# Task requirements
What you return must match the records exactly, with every line included.

# Records for the task
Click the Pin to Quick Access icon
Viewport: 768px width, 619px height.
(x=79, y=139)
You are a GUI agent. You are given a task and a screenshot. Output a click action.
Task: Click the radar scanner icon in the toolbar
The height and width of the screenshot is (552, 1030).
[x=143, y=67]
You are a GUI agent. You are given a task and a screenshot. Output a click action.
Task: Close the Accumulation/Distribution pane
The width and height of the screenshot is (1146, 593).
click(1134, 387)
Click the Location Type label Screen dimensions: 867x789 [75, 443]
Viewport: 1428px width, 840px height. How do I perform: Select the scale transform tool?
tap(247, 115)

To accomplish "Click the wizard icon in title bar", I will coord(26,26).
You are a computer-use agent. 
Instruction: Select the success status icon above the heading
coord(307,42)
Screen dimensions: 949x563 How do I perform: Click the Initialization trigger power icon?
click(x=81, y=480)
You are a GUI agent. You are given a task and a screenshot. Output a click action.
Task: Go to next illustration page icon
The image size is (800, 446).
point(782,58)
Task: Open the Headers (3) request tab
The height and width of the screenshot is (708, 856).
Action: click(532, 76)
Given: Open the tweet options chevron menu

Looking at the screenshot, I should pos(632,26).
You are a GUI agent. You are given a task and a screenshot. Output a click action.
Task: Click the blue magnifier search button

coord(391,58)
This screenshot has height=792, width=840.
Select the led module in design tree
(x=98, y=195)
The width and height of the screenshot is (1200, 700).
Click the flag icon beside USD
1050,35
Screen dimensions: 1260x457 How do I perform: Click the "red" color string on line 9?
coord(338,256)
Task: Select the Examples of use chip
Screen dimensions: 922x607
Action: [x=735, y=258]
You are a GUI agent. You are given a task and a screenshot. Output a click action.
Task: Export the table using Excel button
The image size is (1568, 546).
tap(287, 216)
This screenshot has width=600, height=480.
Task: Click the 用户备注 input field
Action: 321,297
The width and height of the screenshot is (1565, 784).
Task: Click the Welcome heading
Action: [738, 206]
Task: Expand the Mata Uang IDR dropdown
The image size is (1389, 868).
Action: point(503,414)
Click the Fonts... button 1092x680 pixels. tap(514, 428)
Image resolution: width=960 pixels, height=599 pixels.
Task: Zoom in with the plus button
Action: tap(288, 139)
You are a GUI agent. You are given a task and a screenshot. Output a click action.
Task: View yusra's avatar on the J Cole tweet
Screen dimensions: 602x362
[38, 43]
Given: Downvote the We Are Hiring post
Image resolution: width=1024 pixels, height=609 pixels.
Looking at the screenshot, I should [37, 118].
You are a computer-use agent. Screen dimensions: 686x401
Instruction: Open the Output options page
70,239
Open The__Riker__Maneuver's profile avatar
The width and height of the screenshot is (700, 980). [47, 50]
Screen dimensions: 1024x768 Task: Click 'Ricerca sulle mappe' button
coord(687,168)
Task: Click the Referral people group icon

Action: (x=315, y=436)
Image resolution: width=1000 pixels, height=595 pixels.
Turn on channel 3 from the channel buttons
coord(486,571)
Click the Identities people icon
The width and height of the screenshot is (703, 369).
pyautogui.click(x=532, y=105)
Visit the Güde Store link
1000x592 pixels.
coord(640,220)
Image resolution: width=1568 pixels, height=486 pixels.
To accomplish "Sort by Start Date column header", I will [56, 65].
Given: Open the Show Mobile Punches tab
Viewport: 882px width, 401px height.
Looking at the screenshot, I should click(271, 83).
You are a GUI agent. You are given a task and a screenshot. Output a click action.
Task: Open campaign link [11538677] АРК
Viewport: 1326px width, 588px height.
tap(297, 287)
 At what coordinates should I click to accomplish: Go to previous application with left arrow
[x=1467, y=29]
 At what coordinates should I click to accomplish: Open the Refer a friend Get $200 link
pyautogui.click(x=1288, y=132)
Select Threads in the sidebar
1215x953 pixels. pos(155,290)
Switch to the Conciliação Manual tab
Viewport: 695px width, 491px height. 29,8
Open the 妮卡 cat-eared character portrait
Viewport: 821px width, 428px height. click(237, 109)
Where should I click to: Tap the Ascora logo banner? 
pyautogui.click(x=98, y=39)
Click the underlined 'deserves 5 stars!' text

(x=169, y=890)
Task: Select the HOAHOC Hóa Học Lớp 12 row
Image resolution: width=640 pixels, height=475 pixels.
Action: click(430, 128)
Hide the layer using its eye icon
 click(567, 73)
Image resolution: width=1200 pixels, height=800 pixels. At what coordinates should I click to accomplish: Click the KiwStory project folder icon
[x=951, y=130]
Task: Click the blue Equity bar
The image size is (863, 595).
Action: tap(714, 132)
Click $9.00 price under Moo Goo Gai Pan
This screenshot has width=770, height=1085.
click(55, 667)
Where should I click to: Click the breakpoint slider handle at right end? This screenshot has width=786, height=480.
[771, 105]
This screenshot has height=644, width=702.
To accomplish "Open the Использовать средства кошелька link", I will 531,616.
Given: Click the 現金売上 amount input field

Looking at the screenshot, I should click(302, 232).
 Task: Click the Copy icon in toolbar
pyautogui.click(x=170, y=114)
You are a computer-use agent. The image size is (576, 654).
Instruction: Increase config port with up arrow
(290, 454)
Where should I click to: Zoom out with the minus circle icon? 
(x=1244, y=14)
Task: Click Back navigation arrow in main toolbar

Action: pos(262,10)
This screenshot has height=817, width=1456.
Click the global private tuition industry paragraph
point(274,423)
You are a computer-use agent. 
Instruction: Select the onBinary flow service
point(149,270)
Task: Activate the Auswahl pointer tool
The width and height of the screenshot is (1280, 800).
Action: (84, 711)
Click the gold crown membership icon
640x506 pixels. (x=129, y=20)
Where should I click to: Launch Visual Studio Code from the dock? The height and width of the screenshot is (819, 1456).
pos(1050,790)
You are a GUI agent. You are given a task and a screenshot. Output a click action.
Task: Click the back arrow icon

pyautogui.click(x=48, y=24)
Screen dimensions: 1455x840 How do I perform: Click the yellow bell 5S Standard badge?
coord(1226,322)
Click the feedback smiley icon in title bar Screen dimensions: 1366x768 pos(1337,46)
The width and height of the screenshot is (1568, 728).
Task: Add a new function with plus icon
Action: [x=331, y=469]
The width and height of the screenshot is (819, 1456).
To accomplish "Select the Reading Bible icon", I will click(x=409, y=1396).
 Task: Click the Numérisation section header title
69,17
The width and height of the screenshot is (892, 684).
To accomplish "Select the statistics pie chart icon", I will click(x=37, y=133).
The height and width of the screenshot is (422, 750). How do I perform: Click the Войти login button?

# Result for this exercise
Click the Pin to Quick Access icon
Viewport: 768px width, 619px height.
(x=79, y=139)
You are a GUI agent. You are given a task and a screenshot. Output a click action.
Task: Click the radar scanner icon in the toolbar
The height and width of the screenshot is (552, 1030).
[x=143, y=67]
You are a GUI agent. You are given a task and a screenshot. Output a click action.
Task: Close the Accumulation/Distribution pane
The width and height of the screenshot is (1146, 593).
click(1134, 387)
Click the Location Type label Screen dimensions: 867x789 [75, 443]
Viewport: 1428px width, 840px height. How do I perform: Select the scale transform tool?
tap(247, 115)

To accomplish "Click the wizard icon in title bar", I will coord(26,26).
You are a computer-use agent. 
Instruction: Select the success status icon above the heading
coord(307,42)
Screen dimensions: 949x563 How do I perform: Click the Initialization trigger power icon?
click(x=81, y=480)
You are a GUI agent. You are given a task and a screenshot. Output a click action.
Task: Go to next illustration page icon
The image size is (800, 446).
point(782,58)
Task: Open the Headers (3) request tab
The height and width of the screenshot is (708, 856).
Action: click(532, 76)
Given: Open the tweet options chevron menu

Looking at the screenshot, I should pos(632,26).
You are a GUI agent. You are given a task and a screenshot. Output a click action.
Task: Click the blue magnifier search button

coord(391,58)
This screenshot has height=792, width=840.
Select the led module in design tree
(x=98, y=195)
The width and height of the screenshot is (1200, 700).
Click the flag icon beside USD
1050,35
Screen dimensions: 1260x457 How do I perform: Click the "red" color string on line 9?
coord(338,256)
Task: Select the Examples of use chip
Screen dimensions: 922x607
Action: [x=735, y=258]
You are a GUI agent. You are given a task and a screenshot. Output a click action.
Task: Export the table using Excel button
The image size is (1568, 546).
tap(287, 216)
This screenshot has width=600, height=480.
Task: Click the 用户备注 input field
Action: 321,297
The width and height of the screenshot is (1565, 784).
Task: Click the Welcome heading
Action: [738, 206]
Task: Expand the Mata Uang IDR dropdown
The image size is (1389, 868).
Action: point(503,414)
Click the Fonts... button 1092x680 pixels. tap(514, 428)
Image resolution: width=960 pixels, height=599 pixels.
Task: Zoom in with the plus button
Action: tap(288, 139)
You are a GUI agent. You are given a task and a screenshot. Output a click action.
Task: View yusra's avatar on the J Cole tweet
Screen dimensions: 602x362
[38, 43]
Given: Downvote the We Are Hiring post
Image resolution: width=1024 pixels, height=609 pixels.
Looking at the screenshot, I should [37, 118].
You are a computer-use agent. Screen dimensions: 686x401
Instruction: Open the Output options page
70,239
Open The__Riker__Maneuver's profile avatar
The width and height of the screenshot is (700, 980). [47, 50]
Screen dimensions: 1024x768 Task: Click 'Ricerca sulle mappe' button
coord(687,168)
Task: Click the Referral people group icon

Action: (x=315, y=436)
Image resolution: width=1000 pixels, height=595 pixels.
Turn on channel 3 from the channel buttons
coord(486,571)
Click the Identities people icon
The width and height of the screenshot is (703, 369).
pyautogui.click(x=532, y=105)
Visit the Güde Store link
1000x592 pixels.
coord(640,220)
Image resolution: width=1568 pixels, height=486 pixels.
To accomplish "Sort by Start Date column header", I will [56, 65].
Given: Open the Show Mobile Punches tab
Viewport: 882px width, 401px height.
Looking at the screenshot, I should click(271, 83).
You are a GUI agent. You are given a task and a screenshot. Output a click action.
Task: Open campaign link [11538677] АРК
Viewport: 1326px width, 588px height.
tap(297, 287)
 At what coordinates should I click to accomplish: Go to previous application with left arrow
[x=1467, y=29]
 At what coordinates should I click to accomplish: Open the Refer a friend Get $200 link
pyautogui.click(x=1288, y=132)
Select Threads in the sidebar
1215x953 pixels. pos(155,290)
Switch to the Conciliação Manual tab
Viewport: 695px width, 491px height. 29,8
Open the 妮卡 cat-eared character portrait
Viewport: 821px width, 428px height. click(237, 109)
Where should I click to: Tap the Ascora logo banner? 
pyautogui.click(x=98, y=39)
Click the underlined 'deserves 5 stars!' text

(x=169, y=890)
Task: Select the HOAHOC Hóa Học Lớp 12 row
Image resolution: width=640 pixels, height=475 pixels.
Action: click(430, 128)
Hide the layer using its eye icon
 click(567, 73)
Image resolution: width=1200 pixels, height=800 pixels. At what coordinates should I click to accomplish: Click the KiwStory project folder icon
[x=951, y=130]
Task: Click the blue Equity bar
The image size is (863, 595).
Action: tap(714, 132)
Click $9.00 price under Moo Goo Gai Pan
This screenshot has width=770, height=1085.
click(55, 667)
Where should I click to: Click the breakpoint slider handle at right end? This screenshot has width=786, height=480.
[771, 105]
This screenshot has height=644, width=702.
To accomplish "Open the Использовать средства кошелька link", I will 531,616.
Given: Click the 現金売上 amount input field

Looking at the screenshot, I should click(302, 232).
 Task: Click the Copy icon in toolbar
pyautogui.click(x=170, y=114)
You are a computer-use agent. The image size is (576, 654).
Instruction: Increase config port with up arrow
(290, 454)
Where should I click to: Zoom out with the minus circle icon? 
(x=1244, y=14)
Task: Click Back navigation arrow in main toolbar

Action: pos(262,10)
This screenshot has height=817, width=1456.
Click the global private tuition industry paragraph
point(274,423)
You are a computer-use agent. 
Instruction: Select the onBinary flow service
point(149,270)
Task: Activate the Auswahl pointer tool
The width and height of the screenshot is (1280, 800).
Action: (84, 711)
Click the gold crown membership icon
640x506 pixels. (x=129, y=20)
Where should I click to: Launch Visual Studio Code from the dock? The height and width of the screenshot is (819, 1456).
pos(1050,790)
You are a GUI agent. You are given a task and a screenshot. Output a click action.
Task: Click the back arrow icon

pyautogui.click(x=48, y=24)
Screen dimensions: 1455x840 How do I perform: Click the yellow bell 5S Standard badge?
coord(1226,322)
Click the feedback smiley icon in title bar Screen dimensions: 1366x768 pos(1337,46)
The width and height of the screenshot is (1568, 728).
Task: Add a new function with plus icon
Action: [x=331, y=469]
The width and height of the screenshot is (819, 1456).
To accomplish "Select the Reading Bible icon", I will click(x=409, y=1396).
 Task: Click the Numérisation section header title
69,17
The width and height of the screenshot is (892, 684).
To accomplish "Select the statistics pie chart icon", I will click(x=37, y=133).
The height and width of the screenshot is (422, 750). How do I perform: Click the Войти login button?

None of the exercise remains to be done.